» **TRY IT**
Gather all lines in the entries that include the word "agent".

» **PROVIDED INFORMATION**
▶

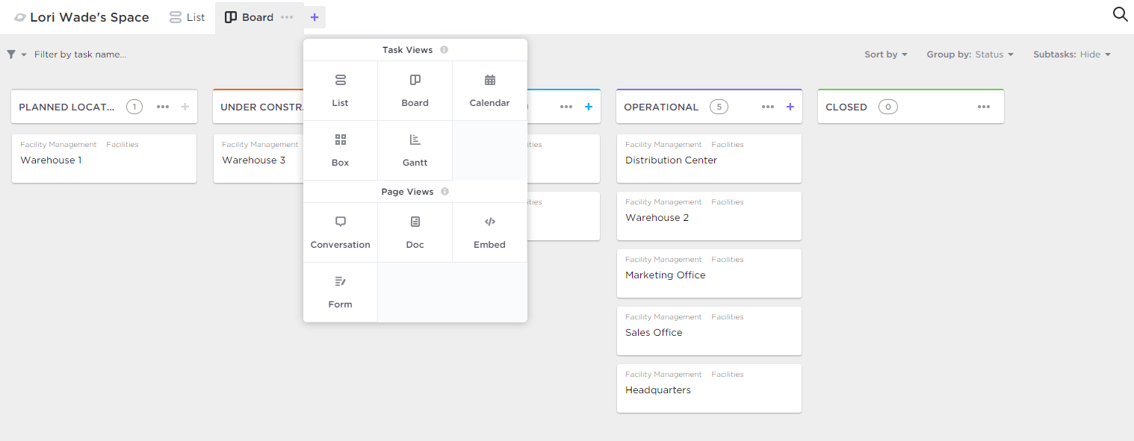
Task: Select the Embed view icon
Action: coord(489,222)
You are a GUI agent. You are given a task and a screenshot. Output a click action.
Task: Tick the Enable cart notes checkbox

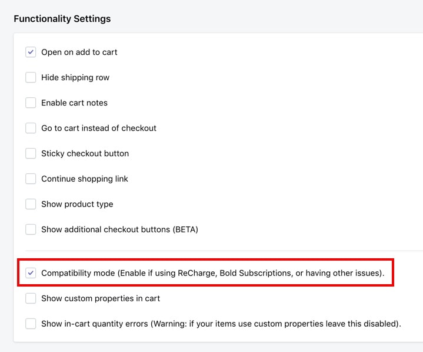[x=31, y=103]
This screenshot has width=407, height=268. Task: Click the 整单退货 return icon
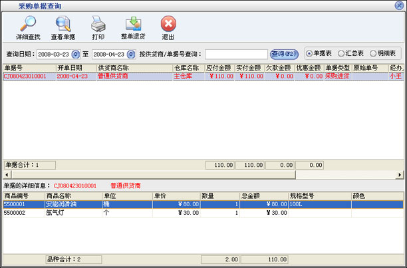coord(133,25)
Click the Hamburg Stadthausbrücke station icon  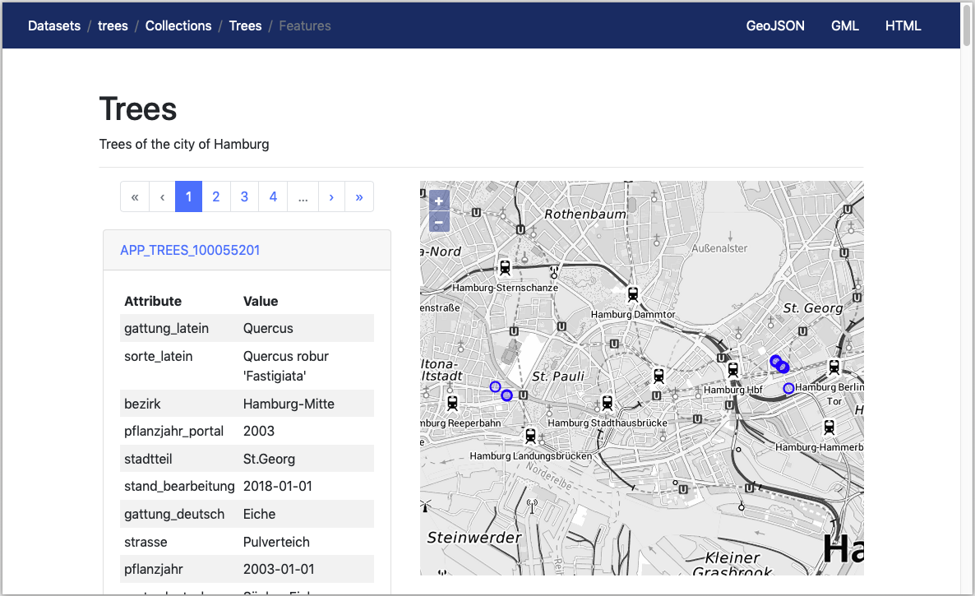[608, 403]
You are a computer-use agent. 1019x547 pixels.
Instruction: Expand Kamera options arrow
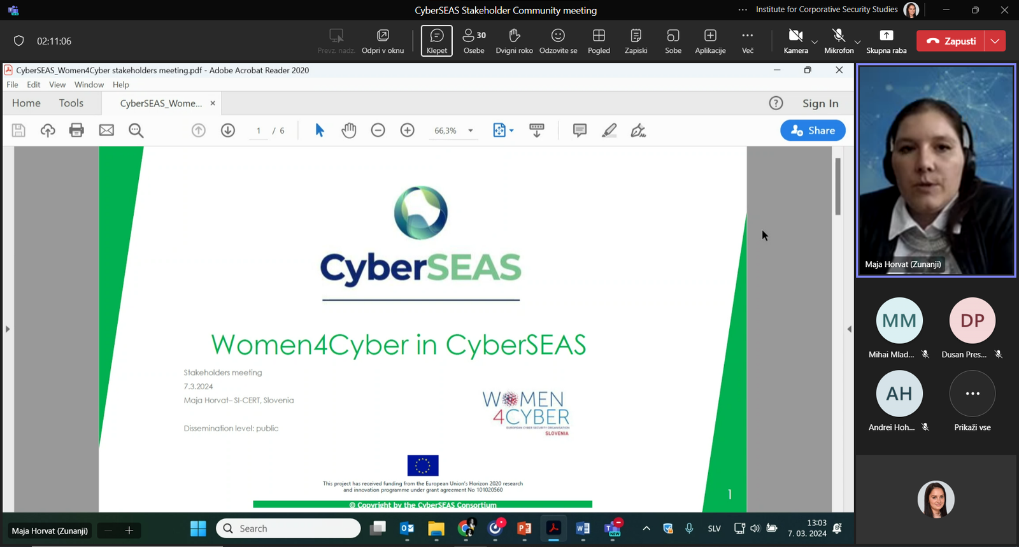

◀

» **FINISHED EXERCISE**
You are a GUI agent. You are given a task and a screenshot. Output a click action.
You are a computer-use agent. 1019x547 pixels.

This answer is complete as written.